Robert was a stubborn sort, the sort of man who could attend a rowdy church meeting — as he did in 1863 — and come away determined to research and annotate and publish the proper rules for conducting an assembly of any sort.

Then 26 years old, the South Carolina-born, West Point-educated engineer spent parts of the next 14 years compiling — and revising, as he saw fit — prior rules of order.

The handbook, which Robert originally and prosaically titled The Pocket Manual of Rules of Order for Deliberative Assemblies, is known today as Robert’s Rules of Order.

Unable to sell a publisher on his determinedly dry opus, Robert published it at his own expense and in so doing profited handsomely; the rules sold 4,000 copies in the first four months of publication and more than half a million volumes by the time he died.

Robert, despite his Southern birth, remained loyal to the United States when war broke and spent much of the Civil War designing defenses for the nation’s capital and elsewhere.

He spent his subsequent government career attending to other projects — mostly improving flows in rivers and harbors — for the U.S. Army Corps of Engineers.

It was in that capacity that President Grover Cleveland in 1895 personally appointed Robert to head a commission assigned with determining the best spot for a cargo port on the western reach of the Gulf of Mexico. The engineer scouted about and came away convinced that only Galveston truly fit the bill. There was but one problem: Severe shoaling, the piling up of sand at the harbor’s mouth, prevented deep-draft freighters from mooring.

To counter that, Robert designed jetties to force the water itself to scour the harbor floor, and all was well, until, that is, along came the devastating 1900 Storm, during which no fewer than 6,000 residents and ill-timed visitors died that September.

A year later, as the island began to resume normalcy, Robert, by then promoted to brigadier general, retired from the Corps of Engineers only to immediately be appointed by the city to chair a board of engineers charged with overseeing the construction of a seawall and — ultimately — with raising the island’s grade.

Within two years, with Robert’s commission overseeing the project, construction began on what would become a concave seawall 17 feet tall, 15 feet wide at its base, five at its apex, and more than 10 miles long. It was built in 50-foot sections, one locked to the next and set upon pilings driven as deep as 50 feet into the shoreline.

That was the easy part.

Robert’s commission had insisted that, once the wall was erected, backfilling the island was essential, a Herculean task that called for raising every man-made structure standing behind the sea barrier.

The labor — it entailed pumping slurry dredged from the harbor into, one at a time, 16 square-block sections, each girded by a dike — began in December 1903 and dragged on for a quarter century.

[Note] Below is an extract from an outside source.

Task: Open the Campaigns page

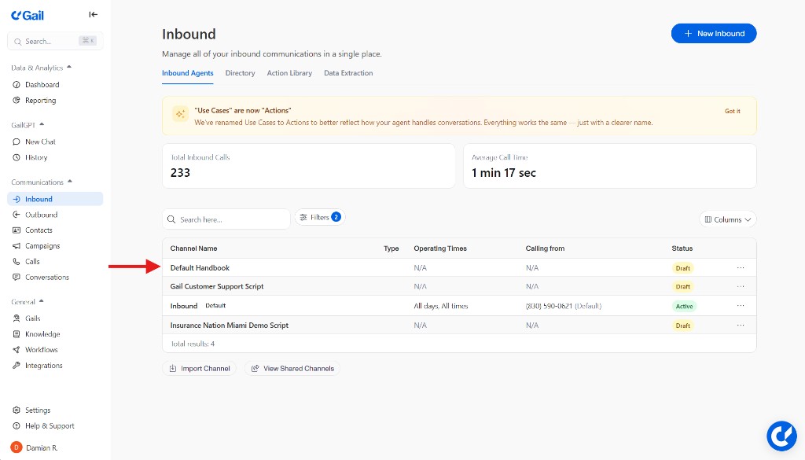Action: point(42,245)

Doing so required the gouging of a 20-foot-deep, 200-foot-wide canal east to west across the island to accommodate the hopper dredges that hauled the water-laden sand to stations along the way where it was transferred to 46-inch pipes that pumped the infill to where it was intended. The water evaporated, the sand remained.

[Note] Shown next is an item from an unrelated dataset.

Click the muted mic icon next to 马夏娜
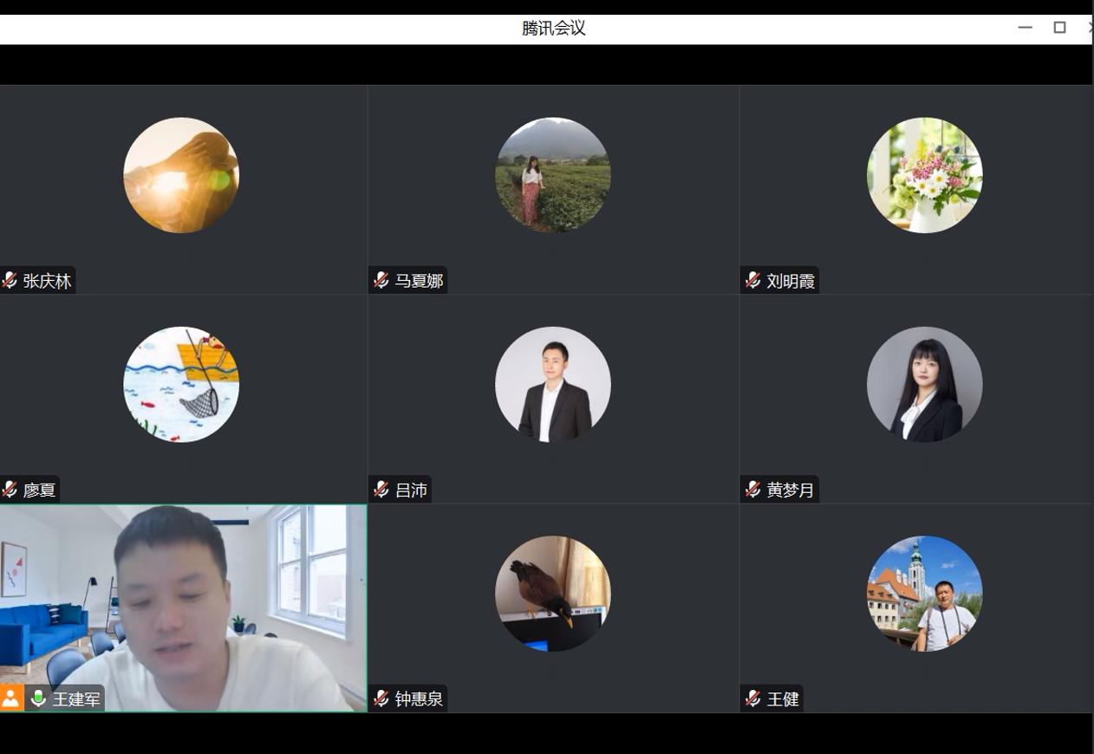The height and width of the screenshot is (754, 1094). [381, 281]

Buildings and houses were screw jacked — a quarter-inch at a time — and lifted. The most massive, the 3,000-ton, stone-and-brick-built St. Patrick Catholic Church on Broadway, required 700 strategically placed jack screws to raise it 5 feet.

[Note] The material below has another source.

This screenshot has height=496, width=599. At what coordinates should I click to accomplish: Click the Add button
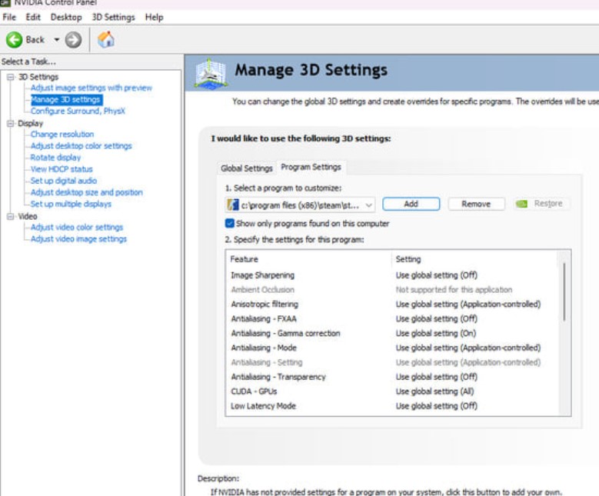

All told, 2,156 buildings were elevated, some up to 17 feet. Individual property owners had to bear the cost. The city — taxpayers, that is — bore the cost of lifting the utility infrastructure: gas and water and sewer lines; fire hydrants and trolley tracks; and, too, telegraph and telephone poles and the wires strung between them.

The grade raising sloped downward from the height of the seawall along the Gulf one foot every 1,500 feet toward the bay.

As a happy result, for the first time in the island’s history, the city sewers finally worked, something that was no coincidence. Robert was, after all, an expert not just on bringing order to assemblies, but, too, on bringing order to all manner of matters hydraulic.